A null pointer exception is thrown when attempting to retrieve an array of items from a Page interface's items() method. The code at the execution point looked something like:
if(page != null && page.items() != null){
updateUIWithData(Array.asList(page.items()));
}
It was the items() != null check that threw the exception.
Important Notes:
- This only manifested itself on the android operating system
- Similar code executing in the integration tests of the Hyper Client
- Similar code that only had the page as a Page functioned without issue in the same method blocks
- The signature of updateUIWithData is updateUIWithData(List)
The null pointer exception was traced back to the routine in the proxy method handler that determines the type T of the current Page resource. There was no information about what the T parameter should be resolved to as the type lookup dictionary was empty. Tracing the cause of the lookup dictionary being empty revealed that the method.getGenericReturnType() call when constructing the Page proxy object returned a java.lang.class instead of the expected implementation of ParameterizedType. No type info can be looked up on a straight Class. Specifically the Class was the just a Page, which looked like it has suffered from Type erasure.

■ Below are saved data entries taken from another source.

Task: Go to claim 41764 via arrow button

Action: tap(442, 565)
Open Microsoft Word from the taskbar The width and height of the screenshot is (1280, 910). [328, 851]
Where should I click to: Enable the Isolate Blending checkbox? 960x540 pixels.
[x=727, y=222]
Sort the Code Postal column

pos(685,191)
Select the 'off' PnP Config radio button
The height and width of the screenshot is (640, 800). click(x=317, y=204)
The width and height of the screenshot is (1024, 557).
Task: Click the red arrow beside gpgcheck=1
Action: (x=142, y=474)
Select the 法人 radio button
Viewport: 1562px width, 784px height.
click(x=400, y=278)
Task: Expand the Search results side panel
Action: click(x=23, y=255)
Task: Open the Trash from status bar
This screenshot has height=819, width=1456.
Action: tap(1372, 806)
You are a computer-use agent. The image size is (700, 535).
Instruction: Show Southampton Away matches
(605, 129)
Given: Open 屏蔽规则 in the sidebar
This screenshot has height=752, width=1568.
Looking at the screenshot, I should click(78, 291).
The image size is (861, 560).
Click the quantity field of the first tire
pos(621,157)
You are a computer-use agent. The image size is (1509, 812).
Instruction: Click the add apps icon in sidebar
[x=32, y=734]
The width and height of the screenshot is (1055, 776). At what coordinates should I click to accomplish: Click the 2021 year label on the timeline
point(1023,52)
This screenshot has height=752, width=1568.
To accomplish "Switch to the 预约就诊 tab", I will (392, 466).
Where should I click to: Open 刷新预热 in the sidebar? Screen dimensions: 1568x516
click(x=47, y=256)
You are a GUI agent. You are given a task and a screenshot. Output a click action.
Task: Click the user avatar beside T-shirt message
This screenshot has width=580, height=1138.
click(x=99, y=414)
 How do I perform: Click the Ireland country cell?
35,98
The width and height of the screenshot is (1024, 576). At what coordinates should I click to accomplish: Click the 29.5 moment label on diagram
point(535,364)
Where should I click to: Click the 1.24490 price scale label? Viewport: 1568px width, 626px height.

We checked, and for methods returning a Page the getGenericReturnType() does return an implementation of ParameterizedType which is why retrieving the items() of that page does not cause the issue. Thus Type erasure did not occur on a page of skugroup. It's been assumed that the JIT compiler must be optimizing away the type information for a Page. What causes the JIT to do this is unknown. We noticed a few differences between Skugroup and IngredientLabel:
- Skugroup has a self() method that returns a Skugroup, while IngredientLabel does not. (note, after this issue, IngredientLabel had a self() added but we have not yet tested to verify this would change behaviour)
- Skugroup had methods that returned generic types, specifically skus() returns a Page and getPropertyBag returns Map<String, Object>. IngredientLabel does not have any methods returning generic types
It was recommended that two calls to items() not be made as this will result in generating the array of proxified IngredientLabel instances twice, which is less than optimal. The code was changed to:
if(page != null){
IngredientLabel[] labels = page.items();
if(labels != null){
updateUIWithData(Array.asList(labels));
}
}
And the issue no longer presented itself.
It is unclear why this change functions as a work around, but it is better to only call items() once. A possible recommendation is to always assign the items() method to an typed array...however this doesn't full explain why similar code worked for Page of other types of T.